文書作成ツールの利便性のひとつは参照関係を自動解決してくれるところにあり、 sphinx だと :ref: などがそれに当たる。

この機能を表の中でも使いたいと思い、 csv-table で :ref: を含んだデータを 読み込ませたのだが、sphinx が :ref: を解釈してくれず、そのまま出力されてしまった。 この時、実は、:ref: の記述をミスしていて、そのために参照が解決されなかったのだが、 普段 csv-table をあまり使わないせいで、「csv-table だと :ref: を解釈してくれない」と 思い込んでしまい、csv を grid table に整形するスクリプトを自作しようと 思ったのが発端である。

大きな csv(精確にはssv)データを手作業で grid table 化するのは面倒なので、 自動変換スクリプトを書こうと思うのは当然だが、書き始めてすぐに、 文字列長に関して疑問が生じた。grid table は罫線を精確に揃えて記述しなければ ならない形式であり、文字列長を厳密に計算する必要があるが、 マルチバイト文字列が含まれている場合に 文字列長をどのように計算しているのか、ということだ。

私は普段 ターミナル + Vim で作業しており、grid table を書く場合には 画面の見た目通りに書く。すなわち、Ascii文字は 1文字分、全角文字は 2文字分として 計算すれば sphinx のビルドが通る。しかしこれは不思議なことで、 UTF-8 だと日本語文字は 3バイト以上になるし、unicode オブジェクトに len() を 取ると1文字扱いだし、UTF-16 にすると逆に Ascii 文字が 2バイトに計算され、 全角/半角概念とは綺麗には整合しない。
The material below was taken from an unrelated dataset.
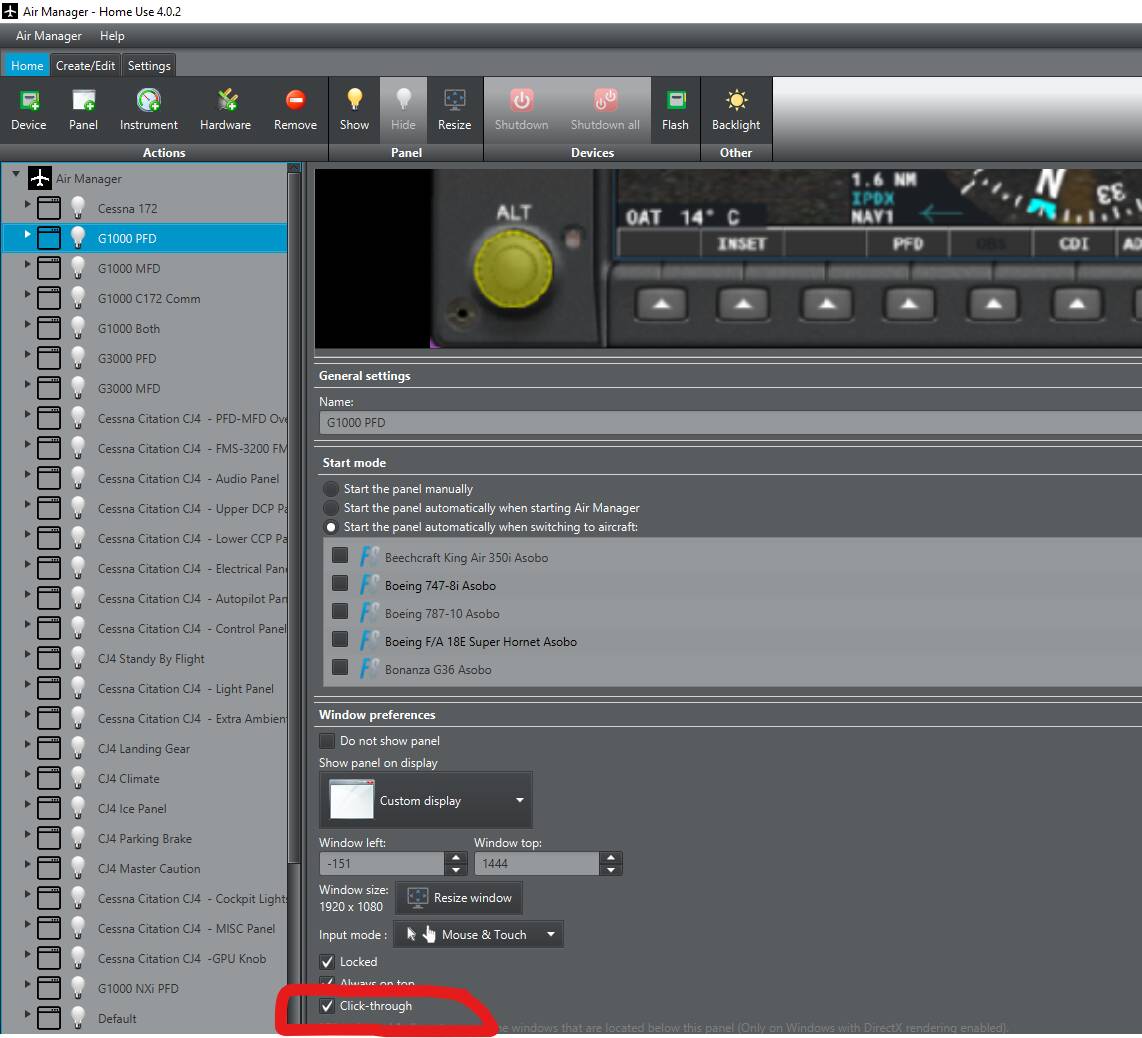The image size is (1142, 1038).
Task: Enable the Boeing 747-8i Asobo checkbox
Action: 340,583
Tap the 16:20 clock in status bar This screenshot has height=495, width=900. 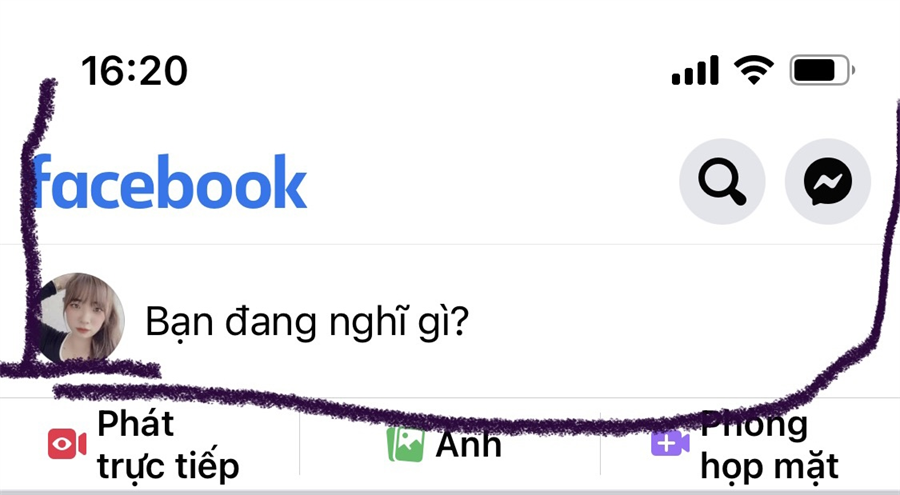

不思議に思って sphinx のコードを追ってみたら、 docutils の方で、 unicodedata.east_asian_width() を呼んでいることが判った (docutils/statemachine.py)。 これは Unicode Standard Annex #11 に基づくもので、文字の表示幅を返す函数らしい。 docutils ではこれを利用して、画面上の見た目に合うように内部データを 修正している。

こんな便利な函数があるとは知らなかった。と言うか unicodedata ライブラリ自体 知らなかった。”unicodedata.east_asian_width” でググっても 1500件くらいしか ヒットしないので、世間でもあまり知られていないのかも知れない。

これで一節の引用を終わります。